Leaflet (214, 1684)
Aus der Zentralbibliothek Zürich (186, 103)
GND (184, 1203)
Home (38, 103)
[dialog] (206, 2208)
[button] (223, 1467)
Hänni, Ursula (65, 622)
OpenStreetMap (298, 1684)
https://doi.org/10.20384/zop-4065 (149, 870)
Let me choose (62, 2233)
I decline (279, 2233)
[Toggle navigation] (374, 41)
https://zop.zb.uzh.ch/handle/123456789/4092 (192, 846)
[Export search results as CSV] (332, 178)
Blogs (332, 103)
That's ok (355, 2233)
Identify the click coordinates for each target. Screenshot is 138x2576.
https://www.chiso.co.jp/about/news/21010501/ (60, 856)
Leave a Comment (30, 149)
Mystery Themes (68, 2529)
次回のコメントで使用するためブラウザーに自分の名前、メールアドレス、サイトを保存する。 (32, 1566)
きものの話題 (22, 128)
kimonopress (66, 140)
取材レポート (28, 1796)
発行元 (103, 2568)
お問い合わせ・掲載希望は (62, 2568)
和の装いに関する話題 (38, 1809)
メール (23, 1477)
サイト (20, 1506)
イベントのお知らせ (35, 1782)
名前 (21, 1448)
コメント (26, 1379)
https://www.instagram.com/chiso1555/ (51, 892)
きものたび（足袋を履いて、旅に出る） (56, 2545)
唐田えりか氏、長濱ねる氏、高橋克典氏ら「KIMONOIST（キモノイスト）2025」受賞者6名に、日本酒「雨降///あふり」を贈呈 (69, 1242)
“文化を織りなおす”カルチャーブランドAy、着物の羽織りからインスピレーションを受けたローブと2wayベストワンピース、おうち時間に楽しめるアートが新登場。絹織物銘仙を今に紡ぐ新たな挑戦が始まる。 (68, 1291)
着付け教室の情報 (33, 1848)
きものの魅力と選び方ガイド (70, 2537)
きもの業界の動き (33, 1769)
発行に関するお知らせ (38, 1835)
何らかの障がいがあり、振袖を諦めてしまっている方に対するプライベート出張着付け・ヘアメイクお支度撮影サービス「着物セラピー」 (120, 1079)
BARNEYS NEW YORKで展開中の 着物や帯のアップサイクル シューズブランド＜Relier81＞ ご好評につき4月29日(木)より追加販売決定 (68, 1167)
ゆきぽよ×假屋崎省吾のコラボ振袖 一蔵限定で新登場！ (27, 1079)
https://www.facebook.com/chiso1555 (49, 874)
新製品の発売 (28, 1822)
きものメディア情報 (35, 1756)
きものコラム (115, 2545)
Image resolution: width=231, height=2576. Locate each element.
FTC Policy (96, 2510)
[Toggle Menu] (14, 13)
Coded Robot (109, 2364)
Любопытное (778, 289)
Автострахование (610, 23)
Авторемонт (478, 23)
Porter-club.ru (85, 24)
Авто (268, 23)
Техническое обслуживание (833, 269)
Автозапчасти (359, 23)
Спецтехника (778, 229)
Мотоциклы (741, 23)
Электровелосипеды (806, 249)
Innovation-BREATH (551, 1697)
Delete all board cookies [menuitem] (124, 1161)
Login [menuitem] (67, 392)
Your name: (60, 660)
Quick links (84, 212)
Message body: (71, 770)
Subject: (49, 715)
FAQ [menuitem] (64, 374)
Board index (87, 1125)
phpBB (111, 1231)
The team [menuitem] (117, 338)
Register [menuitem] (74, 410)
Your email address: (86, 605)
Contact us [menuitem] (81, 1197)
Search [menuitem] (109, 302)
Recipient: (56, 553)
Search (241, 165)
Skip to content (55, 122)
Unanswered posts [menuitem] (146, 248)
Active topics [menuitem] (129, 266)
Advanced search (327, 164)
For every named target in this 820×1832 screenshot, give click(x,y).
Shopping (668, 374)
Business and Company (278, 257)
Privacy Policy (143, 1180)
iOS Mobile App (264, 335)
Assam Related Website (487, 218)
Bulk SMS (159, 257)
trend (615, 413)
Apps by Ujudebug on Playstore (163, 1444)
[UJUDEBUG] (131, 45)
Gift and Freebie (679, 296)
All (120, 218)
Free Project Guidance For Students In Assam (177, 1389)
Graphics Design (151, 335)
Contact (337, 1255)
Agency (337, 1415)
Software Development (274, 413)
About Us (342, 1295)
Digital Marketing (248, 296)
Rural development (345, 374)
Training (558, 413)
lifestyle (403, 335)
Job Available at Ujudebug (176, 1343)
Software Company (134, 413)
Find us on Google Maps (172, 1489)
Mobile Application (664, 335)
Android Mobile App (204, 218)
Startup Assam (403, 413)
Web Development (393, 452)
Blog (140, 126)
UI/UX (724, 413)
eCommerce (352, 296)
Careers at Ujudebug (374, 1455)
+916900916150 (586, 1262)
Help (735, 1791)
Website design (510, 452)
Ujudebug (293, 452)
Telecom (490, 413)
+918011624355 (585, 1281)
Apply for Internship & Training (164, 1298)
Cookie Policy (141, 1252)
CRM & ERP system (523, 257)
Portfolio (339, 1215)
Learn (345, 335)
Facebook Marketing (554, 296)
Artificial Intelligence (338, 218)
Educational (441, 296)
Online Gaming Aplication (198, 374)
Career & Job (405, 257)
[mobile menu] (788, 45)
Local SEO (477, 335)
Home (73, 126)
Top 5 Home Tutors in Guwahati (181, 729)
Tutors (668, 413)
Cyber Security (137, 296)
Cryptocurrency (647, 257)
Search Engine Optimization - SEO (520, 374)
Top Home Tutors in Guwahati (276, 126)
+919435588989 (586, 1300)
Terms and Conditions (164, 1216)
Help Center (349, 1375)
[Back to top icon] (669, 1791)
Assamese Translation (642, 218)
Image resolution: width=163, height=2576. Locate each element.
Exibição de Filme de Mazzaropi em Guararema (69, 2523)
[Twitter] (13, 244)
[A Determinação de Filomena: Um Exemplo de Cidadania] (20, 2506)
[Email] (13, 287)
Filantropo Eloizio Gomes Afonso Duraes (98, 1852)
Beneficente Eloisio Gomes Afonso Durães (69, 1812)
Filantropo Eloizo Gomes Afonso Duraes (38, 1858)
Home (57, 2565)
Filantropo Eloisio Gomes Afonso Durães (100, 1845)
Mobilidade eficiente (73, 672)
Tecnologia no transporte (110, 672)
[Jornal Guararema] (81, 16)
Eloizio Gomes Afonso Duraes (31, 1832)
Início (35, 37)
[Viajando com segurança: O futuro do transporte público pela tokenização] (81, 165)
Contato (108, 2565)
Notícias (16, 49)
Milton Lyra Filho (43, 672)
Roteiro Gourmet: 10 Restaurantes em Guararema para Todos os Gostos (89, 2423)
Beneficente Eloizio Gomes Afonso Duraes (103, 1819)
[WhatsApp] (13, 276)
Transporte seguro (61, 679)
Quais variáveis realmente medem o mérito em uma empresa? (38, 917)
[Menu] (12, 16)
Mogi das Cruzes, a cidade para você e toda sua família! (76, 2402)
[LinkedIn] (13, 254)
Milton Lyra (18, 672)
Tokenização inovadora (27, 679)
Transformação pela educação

+---+

AIM OF THE TASK => Take the data above and return it exactly.

WRITTEN SOLUTION =>
Leaflet (214, 1684)
Aus der Zentralbibliothek Zürich (186, 103)
GND (184, 1203)
Home (38, 103)
[dialog] (206, 2208)
[button] (223, 1467)
Hänni, Ursula (65, 622)
OpenStreetMap (298, 1684)
https://doi.org/10.20384/zop-4065 (149, 870)
Let me choose (62, 2233)
I decline (279, 2233)
[Toggle navigation] (374, 41)
https://zop.zb.uzh.ch/handle/123456789/4092 (192, 846)
[Export search results as CSV] (332, 178)
Blogs (332, 103)
That's ok (355, 2233)
Identify the click coordinates for each target. Screenshot is 138x2576.
https://www.chiso.co.jp/about/news/21010501/ (60, 856)
Leave a Comment (30, 149)
Mystery Themes (68, 2529)
次回のコメントで使用するためブラウザーに自分の名前、メールアドレス、サイトを保存する。 (32, 1566)
きものの話題 (22, 128)
kimonopress (66, 140)
取材レポート (28, 1796)
発行元 (103, 2568)
お問い合わせ・掲載希望は (62, 2568)
和の装いに関する話題 (38, 1809)
メール (23, 1477)
サイト (20, 1506)
イベントのお知らせ (35, 1782)
名前 (21, 1448)
コメント (26, 1379)
https://www.instagram.com/chiso1555/ (51, 892)
きものたび（足袋を履いて、旅に出る） (56, 2545)
唐田えりか氏、長濱ねる氏、高橋克典氏ら「KIMONOIST（キモノイスト）2025」受賞者6名に、日本酒「雨降///あふり」を贈呈 (69, 1242)
“文化を織りなおす”カルチャーブランドAy、着物の羽織りからインスピレーションを受けたローブと2wayベストワンピース、おうち時間に楽しめるアートが新登場。絹織物銘仙を今に紡ぐ新たな挑戦が始まる。 (68, 1291)
着付け教室の情報 (33, 1848)
きものの魅力と選び方ガイド (70, 2537)
きもの業界の動き (33, 1769)
発行に関するお知らせ (38, 1835)
何らかの障がいがあり、振袖を諦めてしまっている方に対するプライベート出張着付け・ヘアメイクお支度撮影サービス「着物セラピー」 (120, 1079)
BARNEYS NEW YORKで展開中の 着物や帯のアップサイクル シューズブランド＜Relier81＞ ご好評につき4月29日(木)より追加販売決定 (68, 1167)
ゆきぽよ×假屋崎省吾のコラボ振袖 一蔵限定で新登場！ (27, 1079)
https://www.facebook.com/chiso1555 (49, 874)
新製品の発売 (28, 1822)
きものメディア情報 (35, 1756)
きものコラム (115, 2545)
Image resolution: width=231, height=2576. Locate each element.
FTC Policy (96, 2510)
[Toggle Menu] (14, 13)
Coded Robot (109, 2364)
Любопытное (778, 289)
Автострахование (610, 23)
Авторемонт (478, 23)
Porter-club.ru (85, 24)
Авто (268, 23)
Техническое обслуживание (833, 269)
Автозапчасти (359, 23)
Спецтехника (778, 229)
Мотоциклы (741, 23)
Электровелосипеды (806, 249)
Innovation-BREATH (551, 1697)
Delete all board cookies [menuitem] (124, 1161)
Login [menuitem] (67, 392)
Your name: (60, 660)
Quick links (84, 212)
Message body: (71, 770)
Subject: (49, 715)
FAQ [menuitem] (64, 374)
Board index (87, 1125)
phpBB (111, 1231)
The team [menuitem] (117, 338)
Register [menuitem] (74, 410)
Your email address: (86, 605)
Contact us [menuitem] (81, 1197)
Search [menuitem] (109, 302)
Recipient: (56, 553)
Search (241, 165)
Skip to content (55, 122)
Unanswered posts [menuitem] (146, 248)
Active topics [menuitem] (129, 266)
Advanced search (327, 164)
For every named target in this 820×1832 screenshot, give click(x,y).
Shopping (668, 374)
Business and Company (278, 257)
Privacy Policy (143, 1180)
iOS Mobile App (264, 335)
Assam Related Website (487, 218)
Bulk SMS (159, 257)
trend (615, 413)
Apps by Ujudebug on Playstore (163, 1444)
[UJUDEBUG] (131, 45)
Gift and Freebie (679, 296)
All (120, 218)
Free Project Guidance For Students In Assam (177, 1389)
Graphics Design (151, 335)
Contact (337, 1255)
Agency (337, 1415)
Software Development (274, 413)
About Us (342, 1295)
Digital Marketing (248, 296)
Rural development (345, 374)
Training (558, 413)
lifestyle (403, 335)
Job Available at Ujudebug (176, 1343)
Software Company (134, 413)
Find us on Google Maps (172, 1489)
Mobile Application (664, 335)
Android Mobile App (204, 218)
Startup Assam (403, 413)
Web Development (393, 452)
Blog (140, 126)
UI/UX (724, 413)
eCommerce (352, 296)
Careers at Ujudebug (374, 1455)
+916900916150 (586, 1262)
Help (735, 1791)
Website design (510, 452)
Ujudebug (293, 452)
Telecom (490, 413)
+918011624355 (585, 1281)
Apply for Internship & Training (164, 1298)
Cookie Policy (141, 1252)
CRM & ERP system (523, 257)
Portfolio (339, 1215)
Learn (345, 335)
Facebook Marketing (554, 296)
Artificial Intelligence (338, 218)
Educational (441, 296)
Online Gaming Aplication (198, 374)
Career & Job (405, 257)
[mobile menu] (788, 45)
Local SEO (477, 335)
Home (73, 126)
Top 5 Home Tutors in Guwahati (181, 729)
Tutors (668, 413)
Cyber Security (137, 296)
Cryptocurrency (647, 257)
Search Engine Optimization - SEO (520, 374)
Top Home Tutors in Guwahati (276, 126)
+919435588989 (586, 1300)
Terms and Conditions (164, 1216)
Help Center (349, 1375)
[Back to top icon] (669, 1791)
Assamese Translation (642, 218)
Image resolution: width=163, height=2576. Locate each element.
Exibição de Filme de Mazzaropi em Guararema (69, 2523)
[Twitter] (13, 244)
[A Determinação de Filomena: Um Exemplo de Cidadania] (20, 2506)
[Email] (13, 287)
Filantropo Eloizio Gomes Afonso Duraes (98, 1852)
Beneficente Eloisio Gomes Afonso Durães (69, 1812)
Filantropo Eloizo Gomes Afonso Duraes (38, 1858)
Home (57, 2565)
Filantropo Eloisio Gomes Afonso Durães (100, 1845)
Mobilidade eficiente (73, 672)
Tecnologia no transporte (110, 672)
[Jornal Guararema] (81, 16)
Eloizio Gomes Afonso Duraes (31, 1832)
Início (35, 37)
[Viajando com segurança: O futuro do transporte público pela tokenização] (81, 165)
Contato (108, 2565)
Notícias (16, 49)
Milton Lyra Filho (43, 672)
Roteiro Gourmet: 10 Restaurantes em Guararema para Todos os Gostos (89, 2423)
Beneficente Eloizio Gomes Afonso Duraes (103, 1819)
[WhatsApp] (13, 276)
Transporte seguro (61, 679)
Quais variáveis realmente medem o mérito em uma empresa? (38, 917)
[Menu] (12, 16)
Mogi das Cruzes, a cidade para você e toda sua família! (76, 2402)
[LinkedIn] (13, 254)
Milton Lyra (18, 672)
Tokenização inovadora (27, 679)
Transformação pela educação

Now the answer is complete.